§ Records supplied:
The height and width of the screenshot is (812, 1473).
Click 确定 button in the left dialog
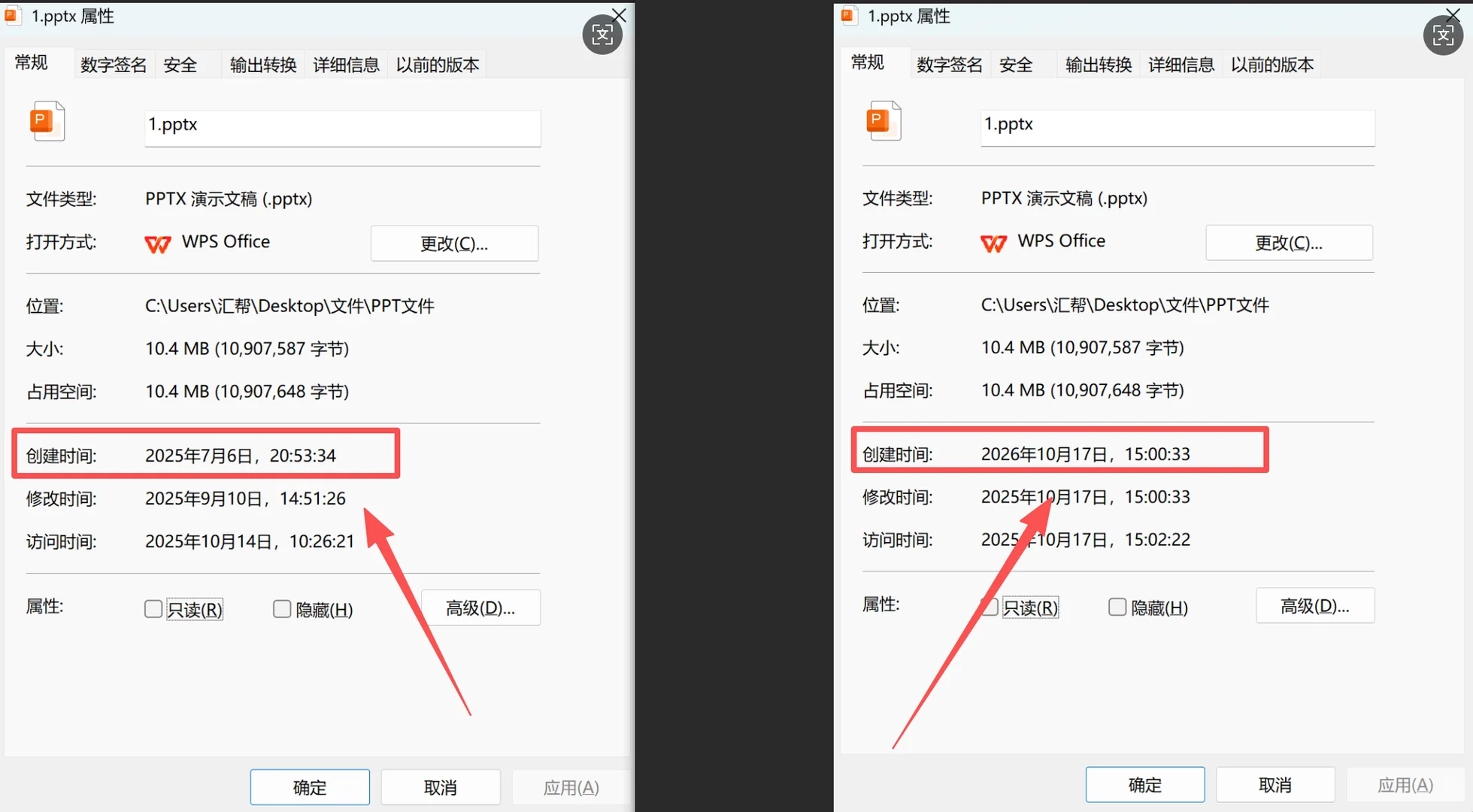310,787
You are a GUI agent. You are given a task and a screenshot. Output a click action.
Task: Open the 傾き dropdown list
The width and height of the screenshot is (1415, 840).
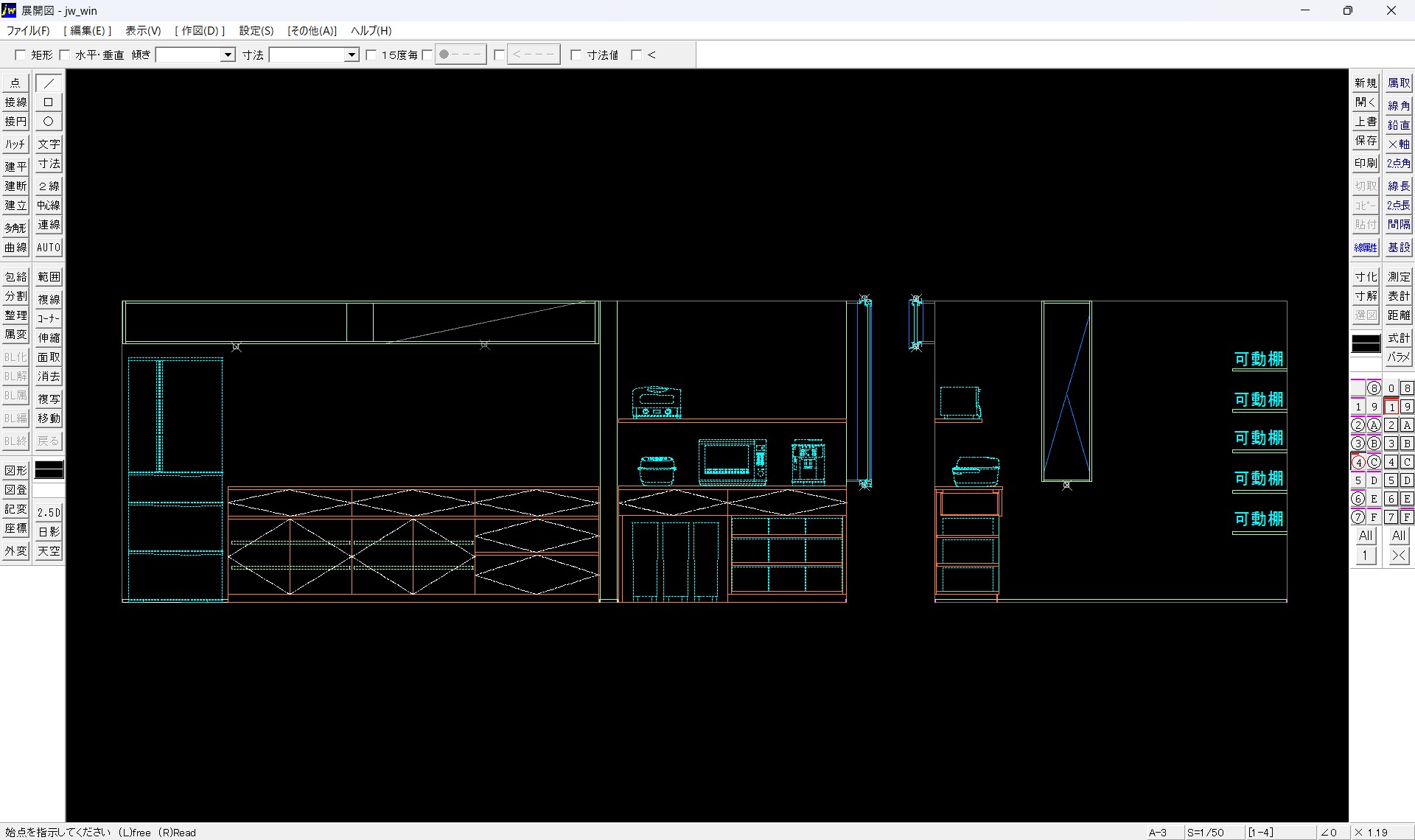coord(228,55)
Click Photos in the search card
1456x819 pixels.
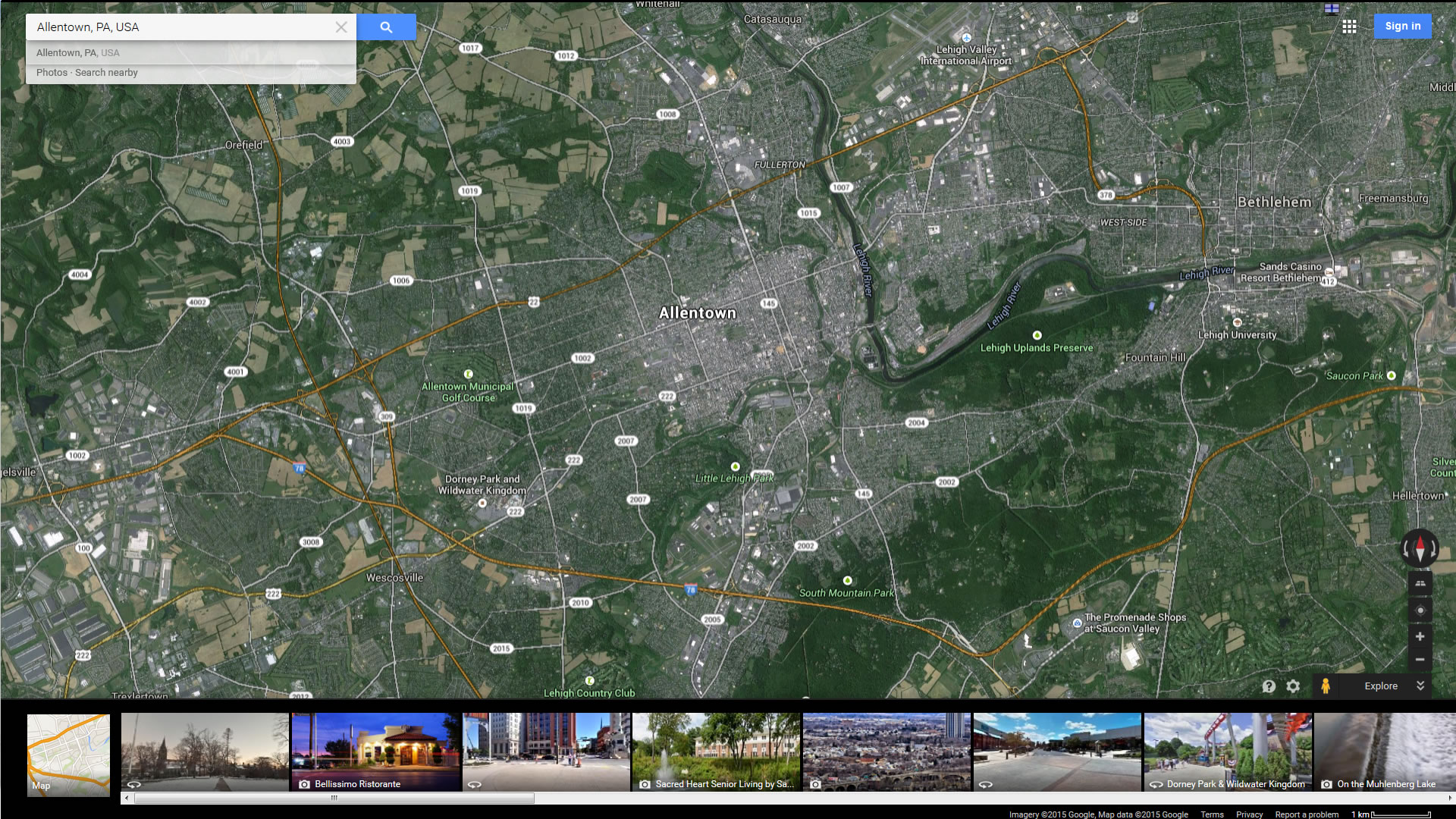click(x=52, y=73)
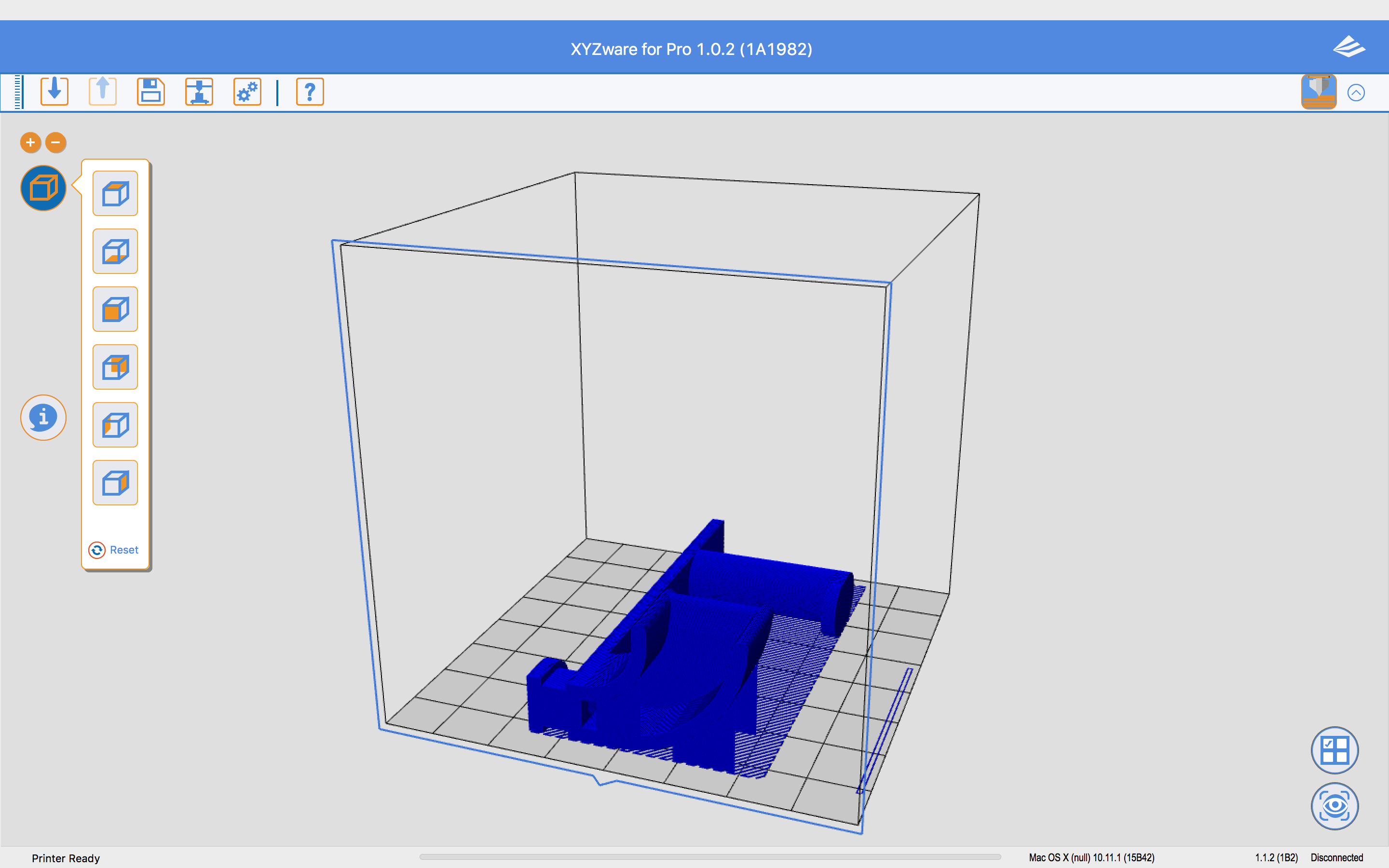Open the model information bubble
1389x868 pixels.
(x=43, y=417)
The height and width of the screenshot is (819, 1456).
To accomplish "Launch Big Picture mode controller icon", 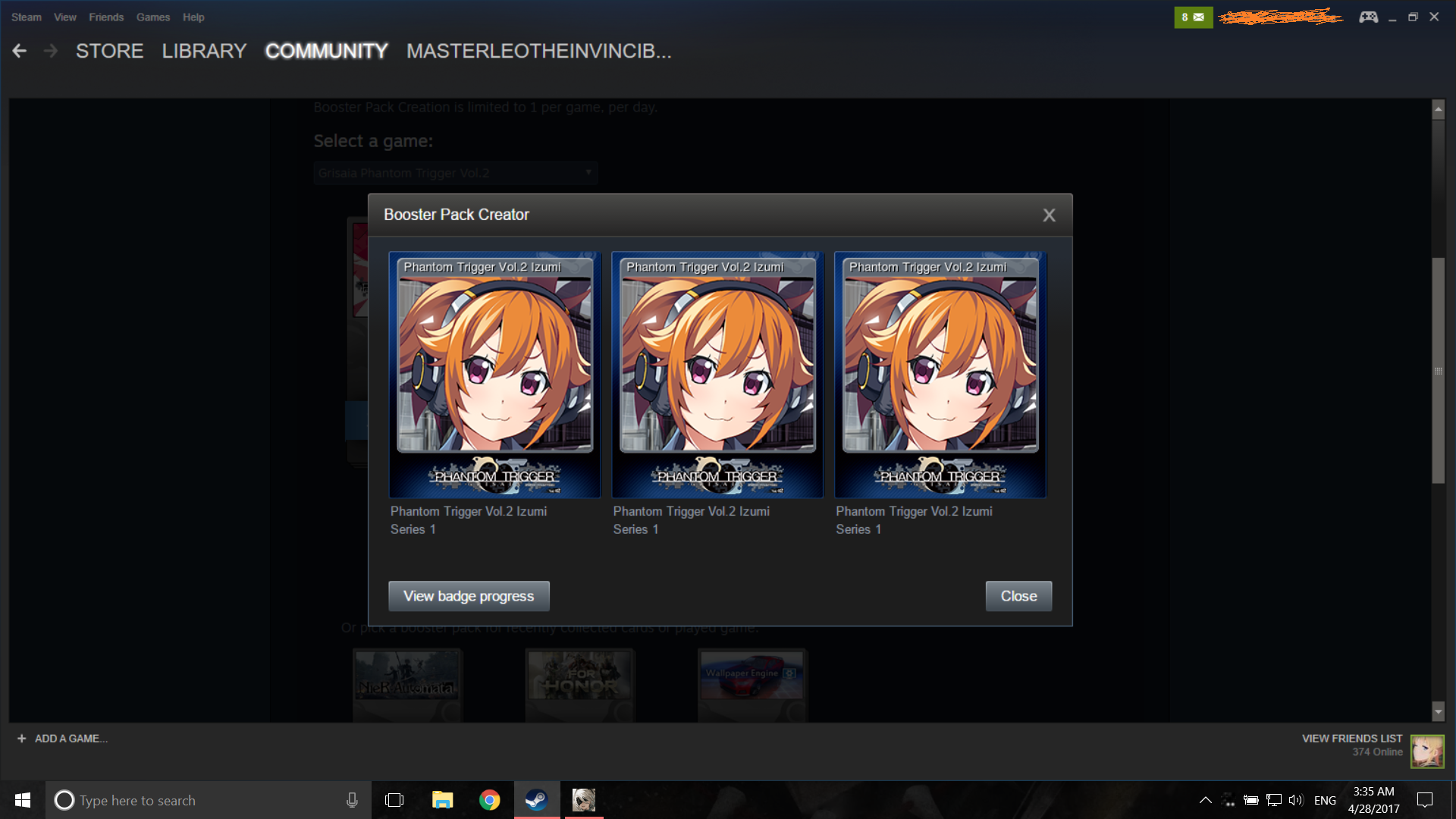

§ Exercise aim: Each line above is to be copied verbatim. Drop any image from the copy.

§ Response:
The height and width of the screenshot is (812, 1473).
Click 确定 button in the left dialog
310,787
You are a GUI agent. You are given a task and a screenshot. Output a click action.
Task: Open the 傾き dropdown list
The width and height of the screenshot is (1415, 840).
coord(228,55)
Click Photos in the search card
1456x819 pixels.
click(x=52, y=73)
Open the model information bubble
1389x868 pixels.
(x=43, y=417)
The height and width of the screenshot is (819, 1456).
To accomplish "Launch Big Picture mode controller icon", 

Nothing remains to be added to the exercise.